Bursting Microbubbles with Ultrasound: A Platform Technology for Targeted Nanoparticle Delivery, Therapeutic Revascularization, and Tumor Ablation
(ERB203, 44 Cummington St.)
The research in our laboratory is focused on developing new therapeutic modalities based on the destruction of ~2-4 mm diameter intravascular contrast agent microbubbles with low frequency and/or high power targeted ultrasound. One major project in the lab is aimed at developing a minimally invasive approach for restoring blood flow to skeletal muscle that has become ischemic in response to peripheral arterial disease. Under certain conditions, ultrasonic microbubble destruction creates pores in capillary walls that subsequently trigger the growth of new capillaries and arterioles in skeletal muscle, leading to enhanced flow capacity.
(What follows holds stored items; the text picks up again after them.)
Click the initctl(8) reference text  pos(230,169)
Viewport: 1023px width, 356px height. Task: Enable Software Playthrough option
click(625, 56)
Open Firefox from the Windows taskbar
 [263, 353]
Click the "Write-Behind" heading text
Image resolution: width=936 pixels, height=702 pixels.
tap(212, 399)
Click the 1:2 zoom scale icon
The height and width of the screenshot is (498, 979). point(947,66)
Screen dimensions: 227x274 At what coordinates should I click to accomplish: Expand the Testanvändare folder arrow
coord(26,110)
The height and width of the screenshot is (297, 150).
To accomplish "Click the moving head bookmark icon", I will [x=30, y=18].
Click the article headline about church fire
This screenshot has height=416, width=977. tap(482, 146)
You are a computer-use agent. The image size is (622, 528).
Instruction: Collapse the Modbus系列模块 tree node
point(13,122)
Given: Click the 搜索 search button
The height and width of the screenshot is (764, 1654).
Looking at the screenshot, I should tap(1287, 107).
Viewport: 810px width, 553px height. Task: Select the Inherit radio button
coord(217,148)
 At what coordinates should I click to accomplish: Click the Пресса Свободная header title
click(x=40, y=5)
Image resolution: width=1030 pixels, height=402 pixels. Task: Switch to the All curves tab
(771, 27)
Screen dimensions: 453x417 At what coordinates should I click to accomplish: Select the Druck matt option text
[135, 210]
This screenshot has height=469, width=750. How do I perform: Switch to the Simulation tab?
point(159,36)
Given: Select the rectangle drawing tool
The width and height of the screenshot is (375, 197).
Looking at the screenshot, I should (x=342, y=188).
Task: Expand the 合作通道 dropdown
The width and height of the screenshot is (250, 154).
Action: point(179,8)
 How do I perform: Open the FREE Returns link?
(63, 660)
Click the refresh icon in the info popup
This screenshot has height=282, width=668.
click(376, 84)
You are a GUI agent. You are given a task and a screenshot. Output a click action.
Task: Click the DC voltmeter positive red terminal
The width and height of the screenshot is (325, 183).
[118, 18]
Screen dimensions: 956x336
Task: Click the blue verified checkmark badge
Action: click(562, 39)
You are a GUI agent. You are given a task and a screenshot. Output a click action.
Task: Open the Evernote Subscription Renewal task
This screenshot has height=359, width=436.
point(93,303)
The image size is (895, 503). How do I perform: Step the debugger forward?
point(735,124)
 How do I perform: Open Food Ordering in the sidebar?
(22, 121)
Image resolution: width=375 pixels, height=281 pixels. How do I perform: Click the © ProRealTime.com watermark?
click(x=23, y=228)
To determine the mechanism of this response, we have used knockout mouse models to show that the creation of these pores induces the recruitment of circulating bone marrow-derived cells, which then serve as paracrine vascular growth factor sources. Some of our earliest work in this area demonstrated that the pores created by ultrasonic microbubble destruction can facilitate the delivery of intravascular drug-bearing polymer nanoparticles to ultrasound-targeted tissue. We have now used this targeted delivery approach to deposit 100 nm diameter fibroblast growth factor-2 bearing polymer nanoparticles in ischemic skeletal muscle and amplify the baseline blood vessel growth responses. A second major project in the lab is aimed at developing an ultrasound-activated composite delivery agent wherein polymer nanoparticles are bound to microbubble shells. Here, our goal is to use ultrasound to enhance the deposition of chemotherapeutic nanoparticles in ultrasound-targeted brain tumors. Using a skeletal muscle model, we have shown that this composite agent is capable of more efficient nanoparticle delivery than the intravenous co-injection of nanoparticles and microbubbles. Ongoing studies now involve injecting this composite agent into the bloodstream of mice with implanted glioma tumors and determining the ability of targeted ultrasound to both mechanically ablate tumor microvessels and enhance nanoparticle transport to tumor tissue.